The constellation of Scorpio, located between Libra and Ophiuchus, is very
ancient, known to the earliest Mesopotamian civilisation in around 3000 BC,
receiving lots of attention especially for its bright shining star Antares.
In ancient Egypt the scorpio was associated to the scorpion goddess Serket (Selket, Serqet), whose name translated as 'She who causes the throat to breath'. Serket was shown as a beautiful woman with a scorpion on her head, or as a scorpion with a woman's head. Her scorpions could be deadly little killers, but had their good tasks, as well. Legends tell that Serket sent seven of them to protect Isis from Seth, and some others to fight the demons that were threatening Ra.
Having a reputation as both destroyer and helper, Serket was worshipped as the helper of women in childbirth, and as a healer who cured the innocent that were 'accidently' bitten by scorpions. In early times she was viewed as a tutelary goddess of the dead who protected the canopic jars that contained the viscera of the deceased.
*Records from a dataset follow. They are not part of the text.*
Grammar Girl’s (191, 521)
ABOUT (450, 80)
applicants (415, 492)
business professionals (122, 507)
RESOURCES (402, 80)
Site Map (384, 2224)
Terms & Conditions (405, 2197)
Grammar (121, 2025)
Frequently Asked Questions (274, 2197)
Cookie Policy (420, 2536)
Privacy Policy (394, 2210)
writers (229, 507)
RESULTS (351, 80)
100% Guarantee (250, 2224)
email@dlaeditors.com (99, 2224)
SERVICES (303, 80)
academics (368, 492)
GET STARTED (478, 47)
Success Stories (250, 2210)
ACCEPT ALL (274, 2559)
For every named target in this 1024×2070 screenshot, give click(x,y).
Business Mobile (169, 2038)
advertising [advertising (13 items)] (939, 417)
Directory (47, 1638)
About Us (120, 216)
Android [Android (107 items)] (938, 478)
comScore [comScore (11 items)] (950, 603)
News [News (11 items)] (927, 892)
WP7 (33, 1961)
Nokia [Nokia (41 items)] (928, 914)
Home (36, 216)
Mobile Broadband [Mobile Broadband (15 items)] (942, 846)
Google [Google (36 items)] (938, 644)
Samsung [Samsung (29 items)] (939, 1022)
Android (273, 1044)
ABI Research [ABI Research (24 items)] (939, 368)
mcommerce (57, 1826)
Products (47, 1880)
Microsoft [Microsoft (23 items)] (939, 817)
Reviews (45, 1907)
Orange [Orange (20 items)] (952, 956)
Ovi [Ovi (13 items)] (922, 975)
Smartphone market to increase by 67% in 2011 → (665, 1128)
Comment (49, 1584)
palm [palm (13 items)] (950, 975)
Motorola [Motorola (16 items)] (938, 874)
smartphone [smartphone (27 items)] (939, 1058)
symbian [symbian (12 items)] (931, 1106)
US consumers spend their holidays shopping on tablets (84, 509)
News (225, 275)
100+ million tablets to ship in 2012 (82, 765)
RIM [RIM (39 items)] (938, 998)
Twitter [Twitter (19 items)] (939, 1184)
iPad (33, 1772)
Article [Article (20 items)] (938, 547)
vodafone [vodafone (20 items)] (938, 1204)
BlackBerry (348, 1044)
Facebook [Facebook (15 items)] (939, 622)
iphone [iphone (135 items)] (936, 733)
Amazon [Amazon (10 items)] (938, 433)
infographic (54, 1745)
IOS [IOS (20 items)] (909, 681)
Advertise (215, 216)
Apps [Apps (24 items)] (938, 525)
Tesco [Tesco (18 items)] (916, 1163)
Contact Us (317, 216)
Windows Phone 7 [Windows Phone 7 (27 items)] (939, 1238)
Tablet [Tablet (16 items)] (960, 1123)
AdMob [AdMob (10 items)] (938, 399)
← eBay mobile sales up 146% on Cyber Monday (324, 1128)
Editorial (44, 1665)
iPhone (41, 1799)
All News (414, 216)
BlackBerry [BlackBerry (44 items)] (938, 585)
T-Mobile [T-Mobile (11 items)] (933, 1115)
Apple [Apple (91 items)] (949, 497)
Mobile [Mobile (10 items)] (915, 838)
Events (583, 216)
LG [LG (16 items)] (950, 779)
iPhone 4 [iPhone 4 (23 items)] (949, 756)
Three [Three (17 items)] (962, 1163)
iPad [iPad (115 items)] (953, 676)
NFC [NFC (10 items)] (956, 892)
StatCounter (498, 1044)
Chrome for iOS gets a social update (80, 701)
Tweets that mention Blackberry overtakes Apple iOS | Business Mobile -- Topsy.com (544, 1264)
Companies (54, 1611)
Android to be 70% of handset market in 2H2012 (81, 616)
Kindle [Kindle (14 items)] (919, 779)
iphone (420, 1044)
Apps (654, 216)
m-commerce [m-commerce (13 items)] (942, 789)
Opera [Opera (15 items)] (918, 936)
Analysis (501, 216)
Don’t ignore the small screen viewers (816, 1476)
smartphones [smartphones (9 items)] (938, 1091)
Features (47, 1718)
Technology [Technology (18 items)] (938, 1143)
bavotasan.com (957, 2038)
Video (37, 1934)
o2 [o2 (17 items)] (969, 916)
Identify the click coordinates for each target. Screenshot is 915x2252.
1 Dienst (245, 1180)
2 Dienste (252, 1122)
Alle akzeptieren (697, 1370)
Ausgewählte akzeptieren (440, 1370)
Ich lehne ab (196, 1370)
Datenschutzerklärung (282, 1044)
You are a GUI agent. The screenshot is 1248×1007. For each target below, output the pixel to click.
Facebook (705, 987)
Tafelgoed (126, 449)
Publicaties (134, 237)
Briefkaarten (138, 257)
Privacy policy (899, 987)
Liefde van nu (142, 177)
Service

Like Isis, whose association with the constellation Virgo survived in her wings, Serket's name left its traces in Scorpio. 'She who causes the throat to breath' - it is amazing that even in our days the most common astrology takes the Scorpio as the constellation which is responsible for throat and breathing.
Some early Egyptian records called the constellation a serpent, but the serpent soon got its own images in the constellations Serpent and Ophiuchus. Ancient Babylonians had the legend of the scorpion men who were the children of the dragon mother Tiamat, deadly warriors on one side and sacred guardians of the sun on the other, showing the same double meaning that Serket had later.
The Greek mythology connected Scorpio with the scorpion that was sent by Apollon to kill the hunter Orion, who was told to be a very attractive guy and Apollon went jealous seeing him hunting with his sister Artemis. The scorpion killed Orion and Zeus placed them both in the sky.